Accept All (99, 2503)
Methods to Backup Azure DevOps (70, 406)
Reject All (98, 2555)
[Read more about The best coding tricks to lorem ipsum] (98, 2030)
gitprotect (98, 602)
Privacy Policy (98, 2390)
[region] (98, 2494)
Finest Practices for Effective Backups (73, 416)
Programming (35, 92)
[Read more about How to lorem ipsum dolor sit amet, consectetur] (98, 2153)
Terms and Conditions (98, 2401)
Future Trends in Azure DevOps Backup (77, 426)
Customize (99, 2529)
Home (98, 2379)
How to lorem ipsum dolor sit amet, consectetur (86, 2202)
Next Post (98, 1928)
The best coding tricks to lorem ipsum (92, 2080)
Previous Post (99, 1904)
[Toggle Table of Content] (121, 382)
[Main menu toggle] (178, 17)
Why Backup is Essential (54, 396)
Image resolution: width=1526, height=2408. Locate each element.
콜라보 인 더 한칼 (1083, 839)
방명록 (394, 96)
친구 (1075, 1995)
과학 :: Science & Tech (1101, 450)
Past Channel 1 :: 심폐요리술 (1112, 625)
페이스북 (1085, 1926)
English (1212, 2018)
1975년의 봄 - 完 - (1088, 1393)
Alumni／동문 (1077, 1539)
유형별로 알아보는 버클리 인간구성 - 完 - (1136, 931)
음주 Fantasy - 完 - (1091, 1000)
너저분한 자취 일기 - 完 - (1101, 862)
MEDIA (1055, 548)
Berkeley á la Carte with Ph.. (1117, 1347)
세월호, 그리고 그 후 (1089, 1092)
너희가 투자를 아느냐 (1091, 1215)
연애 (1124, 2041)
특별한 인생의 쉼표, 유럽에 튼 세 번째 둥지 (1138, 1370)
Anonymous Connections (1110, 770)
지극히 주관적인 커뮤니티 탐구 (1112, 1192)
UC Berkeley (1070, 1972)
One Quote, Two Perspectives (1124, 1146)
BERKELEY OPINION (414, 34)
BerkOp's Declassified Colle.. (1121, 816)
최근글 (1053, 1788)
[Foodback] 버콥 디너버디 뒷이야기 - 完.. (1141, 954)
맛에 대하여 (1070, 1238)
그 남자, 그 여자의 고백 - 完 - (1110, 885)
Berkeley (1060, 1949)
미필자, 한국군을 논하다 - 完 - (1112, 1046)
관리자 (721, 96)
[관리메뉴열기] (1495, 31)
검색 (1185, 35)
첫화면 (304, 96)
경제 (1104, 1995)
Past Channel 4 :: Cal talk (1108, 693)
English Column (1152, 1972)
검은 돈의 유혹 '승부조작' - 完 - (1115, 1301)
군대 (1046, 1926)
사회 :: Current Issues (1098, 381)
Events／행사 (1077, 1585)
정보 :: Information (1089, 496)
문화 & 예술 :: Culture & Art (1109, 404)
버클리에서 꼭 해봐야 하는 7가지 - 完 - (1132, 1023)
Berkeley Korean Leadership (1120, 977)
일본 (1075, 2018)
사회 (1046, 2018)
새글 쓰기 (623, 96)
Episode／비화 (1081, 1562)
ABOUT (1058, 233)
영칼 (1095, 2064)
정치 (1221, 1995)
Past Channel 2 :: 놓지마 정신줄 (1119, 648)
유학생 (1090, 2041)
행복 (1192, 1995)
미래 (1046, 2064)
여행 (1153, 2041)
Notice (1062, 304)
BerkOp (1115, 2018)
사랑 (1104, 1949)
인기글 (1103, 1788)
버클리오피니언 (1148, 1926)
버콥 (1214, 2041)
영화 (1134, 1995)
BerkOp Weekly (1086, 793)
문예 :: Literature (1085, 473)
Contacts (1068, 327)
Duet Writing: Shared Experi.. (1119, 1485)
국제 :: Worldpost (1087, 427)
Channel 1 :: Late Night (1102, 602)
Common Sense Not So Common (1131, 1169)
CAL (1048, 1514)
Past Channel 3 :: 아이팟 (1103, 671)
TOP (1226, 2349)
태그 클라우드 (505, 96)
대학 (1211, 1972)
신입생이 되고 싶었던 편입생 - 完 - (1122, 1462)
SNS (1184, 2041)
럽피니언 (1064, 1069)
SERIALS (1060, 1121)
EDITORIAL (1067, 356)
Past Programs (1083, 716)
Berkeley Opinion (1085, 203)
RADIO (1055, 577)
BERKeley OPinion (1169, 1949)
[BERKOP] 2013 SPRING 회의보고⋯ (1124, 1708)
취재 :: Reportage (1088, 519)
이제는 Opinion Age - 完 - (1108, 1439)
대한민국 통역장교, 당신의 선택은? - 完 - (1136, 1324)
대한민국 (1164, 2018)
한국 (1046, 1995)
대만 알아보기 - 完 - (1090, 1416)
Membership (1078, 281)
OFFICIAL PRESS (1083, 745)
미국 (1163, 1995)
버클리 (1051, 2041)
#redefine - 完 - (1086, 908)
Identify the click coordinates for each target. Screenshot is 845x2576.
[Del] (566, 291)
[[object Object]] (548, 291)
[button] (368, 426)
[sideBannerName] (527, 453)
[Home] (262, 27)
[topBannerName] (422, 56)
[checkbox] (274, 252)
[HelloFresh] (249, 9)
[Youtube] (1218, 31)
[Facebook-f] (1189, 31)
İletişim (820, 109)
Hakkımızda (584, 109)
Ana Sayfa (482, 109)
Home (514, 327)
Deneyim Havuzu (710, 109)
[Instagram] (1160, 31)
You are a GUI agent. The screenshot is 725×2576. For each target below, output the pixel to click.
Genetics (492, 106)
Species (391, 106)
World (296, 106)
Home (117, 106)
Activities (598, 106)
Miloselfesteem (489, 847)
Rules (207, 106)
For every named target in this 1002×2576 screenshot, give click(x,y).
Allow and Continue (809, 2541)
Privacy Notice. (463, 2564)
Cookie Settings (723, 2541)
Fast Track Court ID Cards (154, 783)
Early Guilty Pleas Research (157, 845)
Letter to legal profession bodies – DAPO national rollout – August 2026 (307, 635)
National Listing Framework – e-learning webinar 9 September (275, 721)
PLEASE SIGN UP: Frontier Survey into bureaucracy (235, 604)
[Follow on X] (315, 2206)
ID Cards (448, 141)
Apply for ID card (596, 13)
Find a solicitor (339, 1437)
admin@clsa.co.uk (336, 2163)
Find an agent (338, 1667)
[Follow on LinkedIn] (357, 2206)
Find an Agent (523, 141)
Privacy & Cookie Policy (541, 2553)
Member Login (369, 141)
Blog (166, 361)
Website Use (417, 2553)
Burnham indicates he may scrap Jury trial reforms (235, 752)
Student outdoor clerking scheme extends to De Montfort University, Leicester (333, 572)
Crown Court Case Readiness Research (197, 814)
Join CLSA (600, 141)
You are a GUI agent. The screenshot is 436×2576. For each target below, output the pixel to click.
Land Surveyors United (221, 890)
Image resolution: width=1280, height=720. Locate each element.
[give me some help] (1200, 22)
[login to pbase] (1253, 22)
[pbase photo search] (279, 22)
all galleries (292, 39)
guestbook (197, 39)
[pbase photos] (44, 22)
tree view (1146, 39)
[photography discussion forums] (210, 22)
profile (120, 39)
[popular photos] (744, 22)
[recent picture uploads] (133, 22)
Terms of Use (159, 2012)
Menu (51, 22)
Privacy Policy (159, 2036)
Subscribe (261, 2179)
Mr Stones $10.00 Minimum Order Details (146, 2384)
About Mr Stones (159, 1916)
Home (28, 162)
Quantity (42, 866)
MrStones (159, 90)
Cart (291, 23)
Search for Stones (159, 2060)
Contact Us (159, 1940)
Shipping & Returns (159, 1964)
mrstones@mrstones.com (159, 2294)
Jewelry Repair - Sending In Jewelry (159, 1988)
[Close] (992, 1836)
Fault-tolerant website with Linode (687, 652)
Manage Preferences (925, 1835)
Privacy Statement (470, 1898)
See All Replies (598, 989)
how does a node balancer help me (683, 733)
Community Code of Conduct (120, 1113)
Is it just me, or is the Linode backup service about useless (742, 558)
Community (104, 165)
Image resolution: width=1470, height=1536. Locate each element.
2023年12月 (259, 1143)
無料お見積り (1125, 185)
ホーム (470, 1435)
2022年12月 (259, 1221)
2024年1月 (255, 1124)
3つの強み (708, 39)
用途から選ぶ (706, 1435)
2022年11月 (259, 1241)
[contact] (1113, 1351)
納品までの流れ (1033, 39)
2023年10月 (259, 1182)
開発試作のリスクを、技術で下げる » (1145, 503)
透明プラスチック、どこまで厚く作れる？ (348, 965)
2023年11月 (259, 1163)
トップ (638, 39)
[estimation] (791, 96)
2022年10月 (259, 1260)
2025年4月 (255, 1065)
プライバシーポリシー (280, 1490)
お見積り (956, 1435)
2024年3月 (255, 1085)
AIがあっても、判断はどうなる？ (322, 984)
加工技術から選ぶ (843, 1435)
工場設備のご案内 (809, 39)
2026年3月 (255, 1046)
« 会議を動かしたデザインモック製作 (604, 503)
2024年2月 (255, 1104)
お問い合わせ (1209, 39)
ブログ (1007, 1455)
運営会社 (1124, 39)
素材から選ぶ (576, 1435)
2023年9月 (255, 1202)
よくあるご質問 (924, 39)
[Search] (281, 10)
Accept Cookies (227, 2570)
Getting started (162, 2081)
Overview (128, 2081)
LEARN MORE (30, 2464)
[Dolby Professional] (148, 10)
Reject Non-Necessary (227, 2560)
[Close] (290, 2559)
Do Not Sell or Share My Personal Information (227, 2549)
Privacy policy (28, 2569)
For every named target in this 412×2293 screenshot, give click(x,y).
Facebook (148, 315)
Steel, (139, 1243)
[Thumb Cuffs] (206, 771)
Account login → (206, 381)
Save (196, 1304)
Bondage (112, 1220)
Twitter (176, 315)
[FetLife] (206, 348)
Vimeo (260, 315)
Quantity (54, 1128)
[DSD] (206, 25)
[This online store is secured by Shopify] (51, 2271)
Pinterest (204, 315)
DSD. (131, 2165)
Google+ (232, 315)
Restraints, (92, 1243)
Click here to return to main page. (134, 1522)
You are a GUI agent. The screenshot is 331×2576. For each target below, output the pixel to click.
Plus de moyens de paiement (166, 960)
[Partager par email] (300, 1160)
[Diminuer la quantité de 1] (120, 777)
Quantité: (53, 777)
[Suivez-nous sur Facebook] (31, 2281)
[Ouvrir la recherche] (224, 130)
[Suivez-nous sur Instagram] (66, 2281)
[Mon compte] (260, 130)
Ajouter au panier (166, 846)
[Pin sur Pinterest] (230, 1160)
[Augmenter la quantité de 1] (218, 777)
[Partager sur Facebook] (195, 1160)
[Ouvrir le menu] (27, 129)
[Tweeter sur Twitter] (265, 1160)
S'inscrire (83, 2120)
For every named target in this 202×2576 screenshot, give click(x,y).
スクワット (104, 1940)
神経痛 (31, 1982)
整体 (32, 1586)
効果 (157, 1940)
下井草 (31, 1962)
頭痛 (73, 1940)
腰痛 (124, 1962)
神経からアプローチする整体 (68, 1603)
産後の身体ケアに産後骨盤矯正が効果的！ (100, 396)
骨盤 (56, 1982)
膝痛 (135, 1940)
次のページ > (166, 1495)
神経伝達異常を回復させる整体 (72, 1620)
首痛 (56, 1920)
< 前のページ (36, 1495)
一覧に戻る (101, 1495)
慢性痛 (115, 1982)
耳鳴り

========

## WORK TO BE COMPLETED
Make a list of all lines in the data that contain "coding".

## EXERCISE RESULT
[Read more about The best coding tricks to lorem ipsum] (98, 2030)
The best coding tricks to lorem ipsum (92, 2080)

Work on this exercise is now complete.